### PAGE TEXT
╭──

Seed funding primarily comes in the following forms:

  1. Equity Finance – trading ownership in the Company (shares) for capital,
  2. Debt Finance – receiving capital by way of a loan; or
  3. Crowd funding – Funding from groups interested in your idea; this is often utilised at a very early stage of product development.

Equity finance can involve a diverse range of investors, such as:

  1. 'Angel' investors – Wealthy individuals who seek to fund a project they see potential in from early in its life. These investors often have relevant industry experience and so may seek to become directors or advisors in return.
  2. Venture Capital funds – usually not as early in their funding as angel investors. Promising startups can often attract multiple funds with minority stakes as opposed to one more controlling angel investor. These funds often have industry connections and can give guidance based on their experience and portfolio.
  3. Friends and Family – Not to be forgotten, these potential investors may be more trusting in your potential than other institutional investors.

Securing funding however is not as simple as taking the money, and having an experienced lawyer on your side can be helpful in both securing this funding on the best possible terms and ensuring it isn't wasted.

Issues to be considered and which your lawyers can help you navigate include:

  1. Advantageous Corporate Structures

The ownership structure of the business can be vital to ensuring seed funding is used effectively. A holding company structure for example can allow a startup to protect its intellectual property rights such as trademarks and patent applications while continuing to trade and develop its product in the trading company.

╰──

Summarize the text on seed funding in two sentences.

### Stored items

╭──

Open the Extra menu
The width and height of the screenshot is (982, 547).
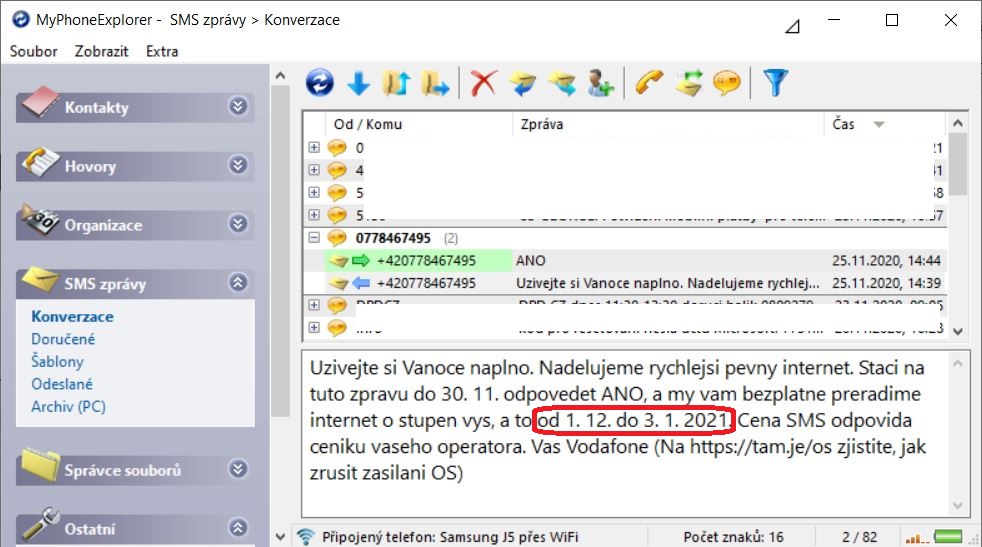pyautogui.click(x=162, y=51)
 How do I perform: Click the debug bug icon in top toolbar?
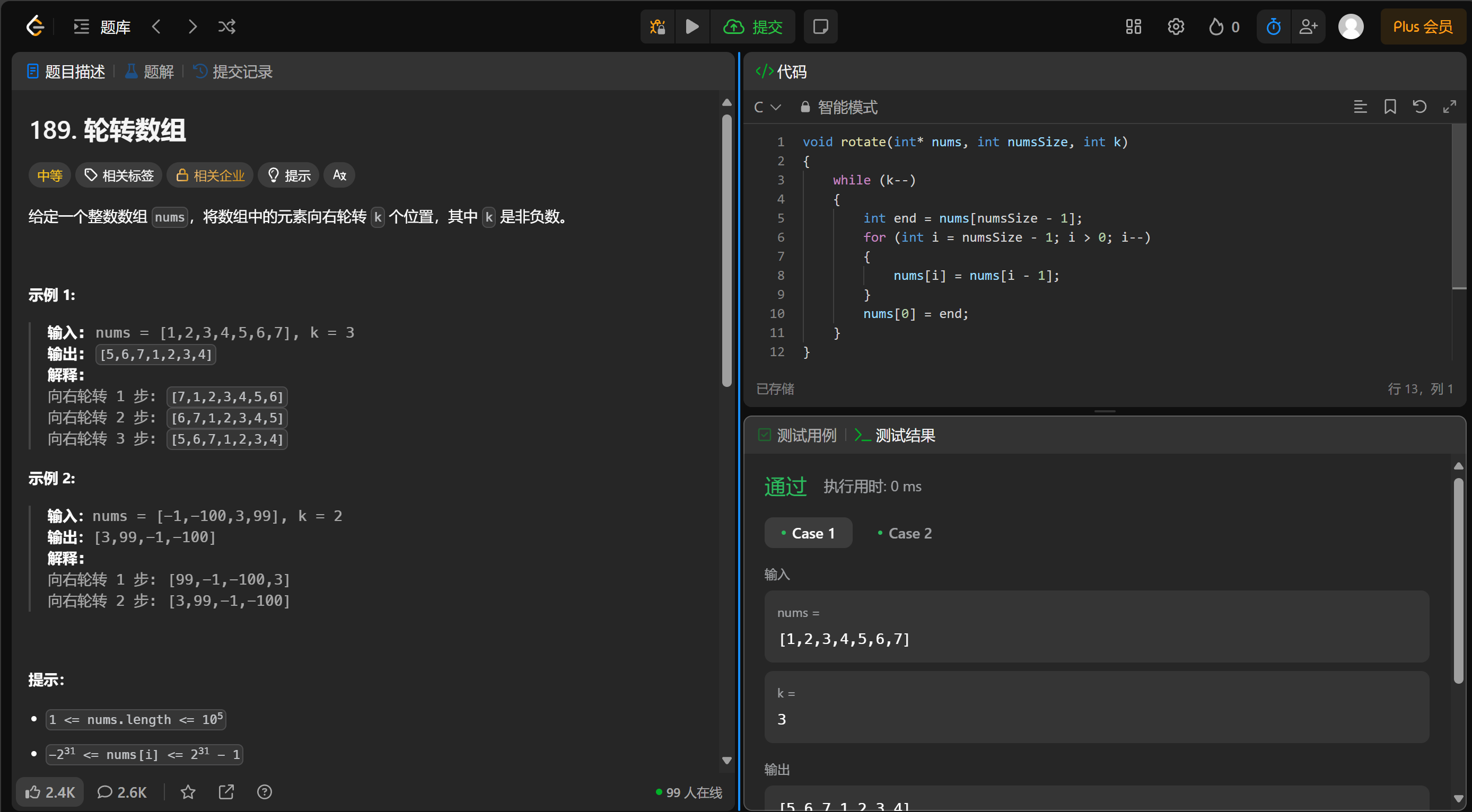(657, 27)
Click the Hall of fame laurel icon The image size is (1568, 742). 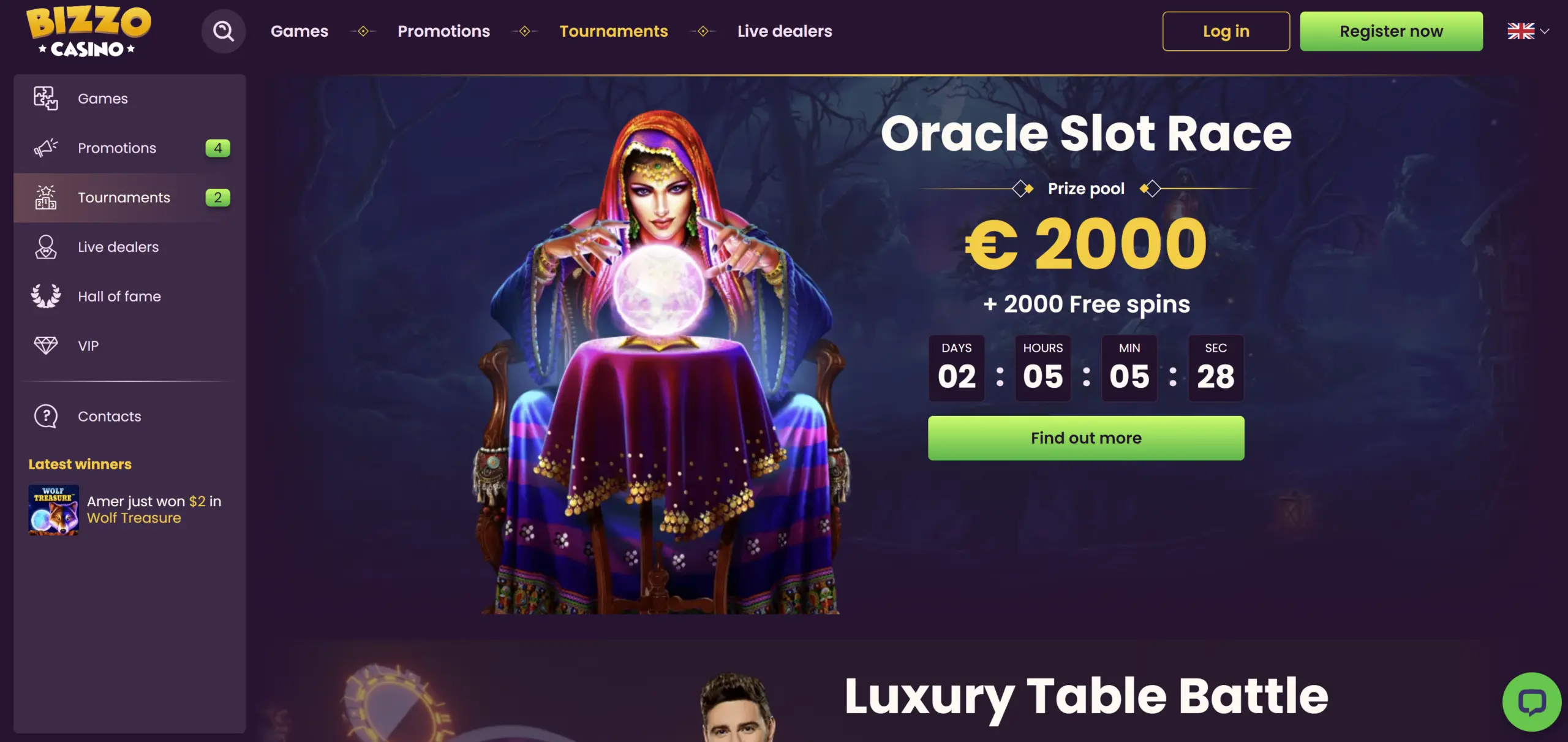pyautogui.click(x=46, y=296)
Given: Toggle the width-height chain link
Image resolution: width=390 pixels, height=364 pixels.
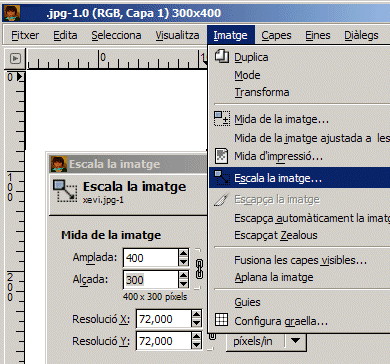Looking at the screenshot, I should 199,269.
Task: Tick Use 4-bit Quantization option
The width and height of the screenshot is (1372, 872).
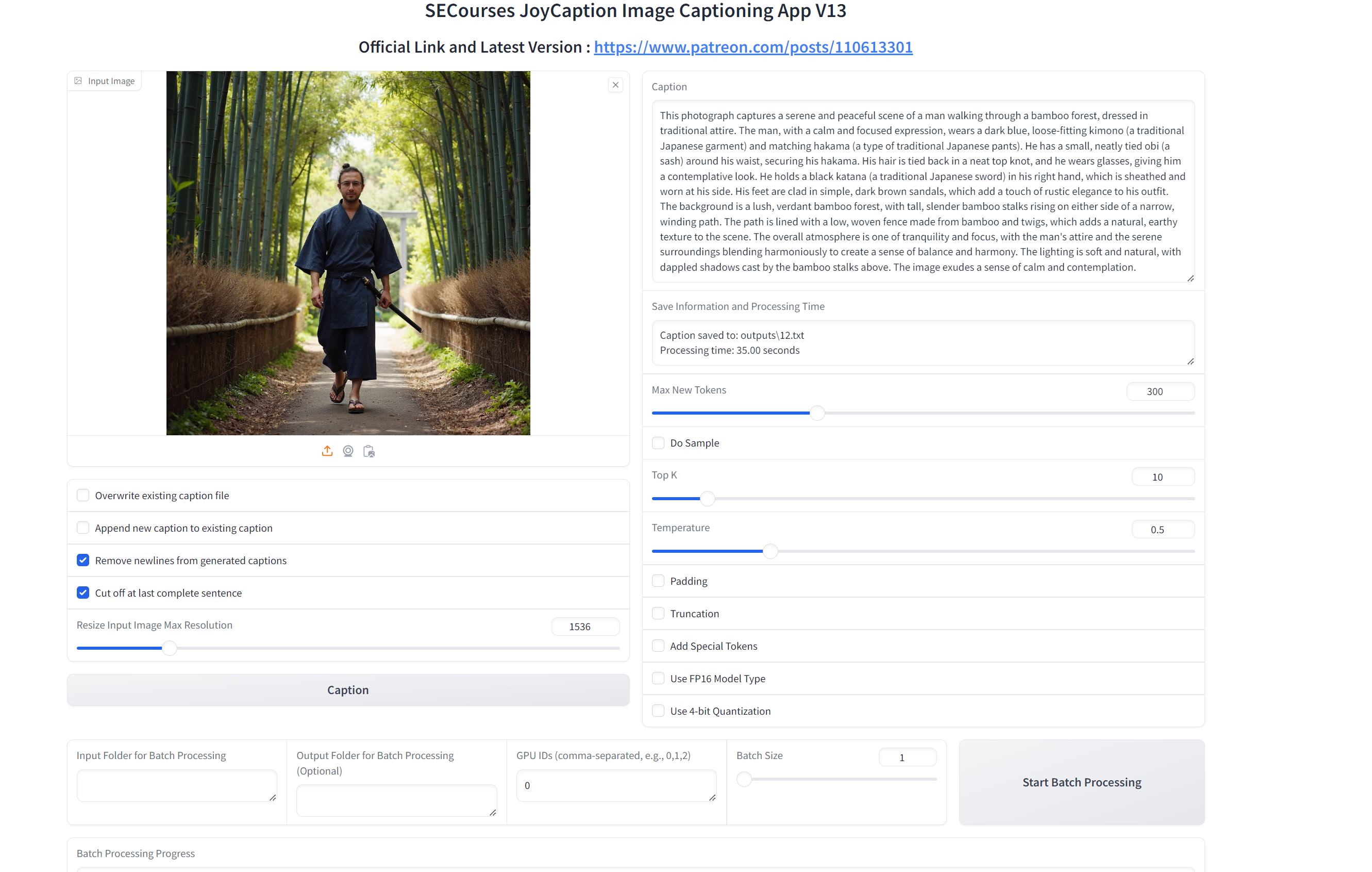Action: click(658, 711)
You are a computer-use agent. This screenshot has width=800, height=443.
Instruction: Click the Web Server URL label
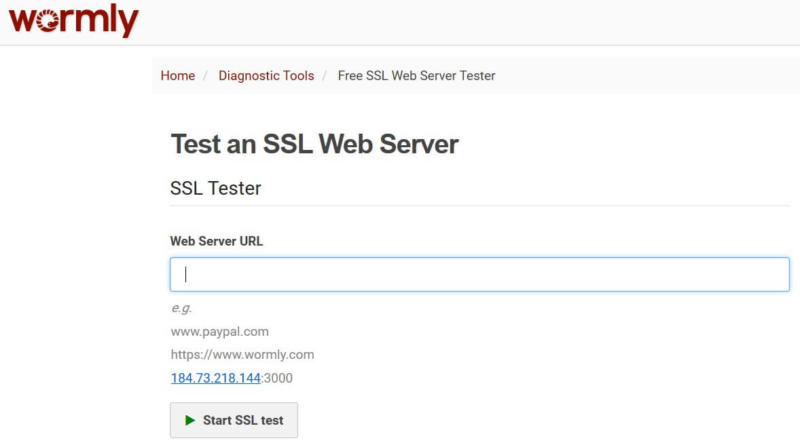point(217,241)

╰──

### ANSWER IN FULL
Seed funding mainly comes as equity finance, debt finance, or crowd funding, and equity investors can include angel investors, venture capital funds, and friends and family. Securing funding is not as simple as taking the money, and an experienced lawyer can help secure it on the best possible terms and advise on issues such as a holding company structure that protects intellectual property.